Start from the representation in (a)(ii): \(S_T = \sum_{k=1}^\infty X_k \mathbf{1}_{\{T\ge k\}}.\)

Since $T<\infty$ a.s., only finitely many indicators are nonzero a.s., so the sum is a.s. finite. Using Fubini/monotone convergence for nonnegative terms (or dominated convergence under integrability), we can interchange sum and expectation: \(E[S_T] = E\left[\sum_{k=1}^\infty X_k \mathbf{1}_{\{T\ge k\}}\right] = \sum_{k=1}^\infty E[X_k \mathbf{1}_{\{T\ge k\}}].\)

Because $(X_k)$ and $T$ are independent, \(E[X_k \mathbf{1}_{\{T\ge k\}}] = E[X_k] \, P(T\ge k) = \mu\,P(T\ge k).\)

Thus \(E[S_T] = \sum_{k=1}^\infty \mu P(T\ge k) = \mu \sum_{k=1}^\infty P(T\ge k).\)

But for a nonnegative integer-valued random variable $T$, \(E[T] = \sum_{k=1}^\infty P(T\ge k).\)

Therefore \(E[S_T] = \mu\,E[T].\)

Conclusion.

Under $E[T]<\infty$ and independence, the expected sum up to a stopping time is the mean times the expected stopping time: this is Wald’s identity.

Key Takeaways

  • The key formula is \(E[T] = \sum_{k\ge1} P(T\ge k),\) which is just expectation via tail sums for nonnegative integer-valued $T$.
  • Independence lets you split \(E[X_k\,1_{\{T\ge k\}}] = E[X_k]P(T\ge k).\)
  • Wald’s identity is nothing but linearity of expectation plus the tail-sum formula for $T$.

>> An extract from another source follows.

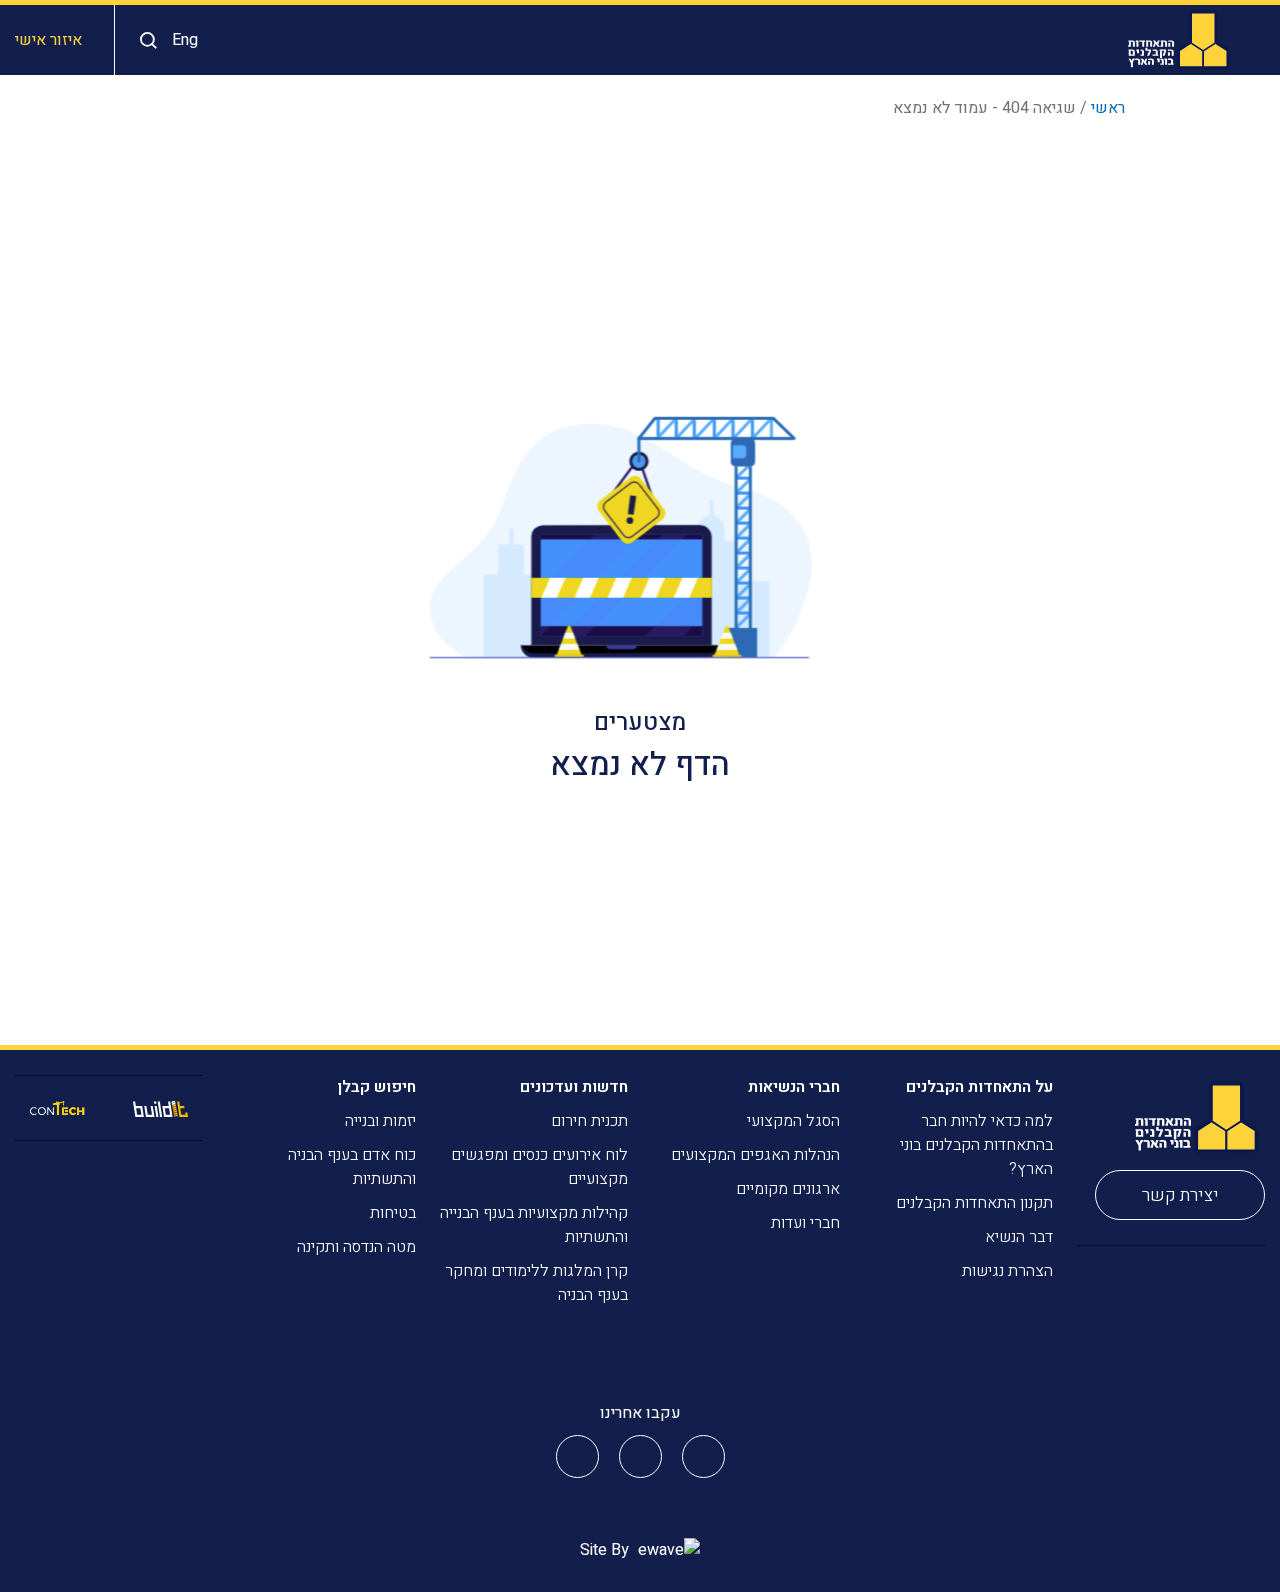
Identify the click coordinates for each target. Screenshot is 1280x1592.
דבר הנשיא (1019, 1237)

(b)(ii) Example with Bernoulli and Negative Binomial

Claim.

Let $(X_k)$ be i.i.d. Bernoulli$(p)$, and define \(T = \inf\Big\{n\ge 1: \sum_{k=1}^n X_k = 2\Big\}.\) Then:

  1. $T$ has a Negative Binomial distribution with parameters $(r=2,p)$,
  2. $E[T] = \dfrac{2}{p}$.

Proof.

Distribution of $T$.
To have $T=n$, we need:

  • exactly 1 success in the first $n-1$ trials, and
  • a success on trial $n$.

Thus \(P(T=n) = \binom{n-1}{1} p^2 (1-p)^{n-2},\quad n=2,3,\dots\) which is the pmf of a Negative Binomial$(r=2,p)$: number of trials to obtain 2 successes.

Expectation.
For a Negative Binomial$(r,p)$, \(E[T] = \frac{r}{p}.\) So here \(E[T] = \frac{2}{p}.\)

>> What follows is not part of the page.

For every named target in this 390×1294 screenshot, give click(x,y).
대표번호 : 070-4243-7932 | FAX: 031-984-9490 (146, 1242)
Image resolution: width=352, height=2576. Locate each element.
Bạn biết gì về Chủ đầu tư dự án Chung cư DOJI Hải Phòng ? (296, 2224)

Alternatively, use Wald’s identity:

  • $S_T = \sum_{k=1}^T X_k = 2$ by definition of $T$.
  • $E[S_T] = E[2] = 2$.

But also from (b)(i), \(E[S_T] = \mu E[T], \quad \mu = E[X_1] = p.\) So \(2 = p\,E[T] \quad\Rightarrow\quad E[T] = \frac{2}{p}.\)

Conclusion.

The stopping time “number of trials to get 2 successes” is Negative Binomial, with mean $2/p$. Wald’s identity gives a quick way to compute this mean without summing the series explicitly.

Key Takeaways

  • “Number of trials to get $r$ successes” $\Rightarrow$ Negative Binomial distribution.
  • Wald’s identity can be used in reverse: if you know the sum at the stopping time, you can solve for $E[T]$.
  • This is a classic “counting trials until success” example, useful to keep in mind for prelims.

Part (c)

Now we drop the explicit assumption $E[T]<\infty$. Instead, we assume:

  • $E X_1 <\infty$,
  • $\frac{S_n}{n} \to \mu$ a.s. (so $S_n$ behaves like $\mu n$ for large $n$).

The idea is to approximate $T$ by bounded stopping times $T^{(m)} = T\wedge m$, prove Wald’s identity for each $T^{(m)}$, then pass to the limit.


(c)(i)

Claim.

For each $m\ge 1$, \(E[S_{T^{(m)}}] = \mu\,E[T^{(m)}].\)

Proof.

For fixed $m$, $T^{(m)} = T\wedge m$ is bounded by $m$, so in particular \(E[T^{(m)}] \le m < \infty.\) We can therefore apply part (b)(i) to the stopping time $T^{(m)}$ instead of $T$.

Using the representation from (a)(ii) with $T^{(m)}$, \(S_{T^{(m)}} = \sum_{k=1}^\infty X_k\,\mathbf{1}_{\{T^{(m)}\ge k\}} = \sum_{k=1}^m X_k\,\mathbf{1}_{\{T\ge k\}},\) since $T^{(m)}\ge k$ iff both $k\le m$ and $T\ge k$.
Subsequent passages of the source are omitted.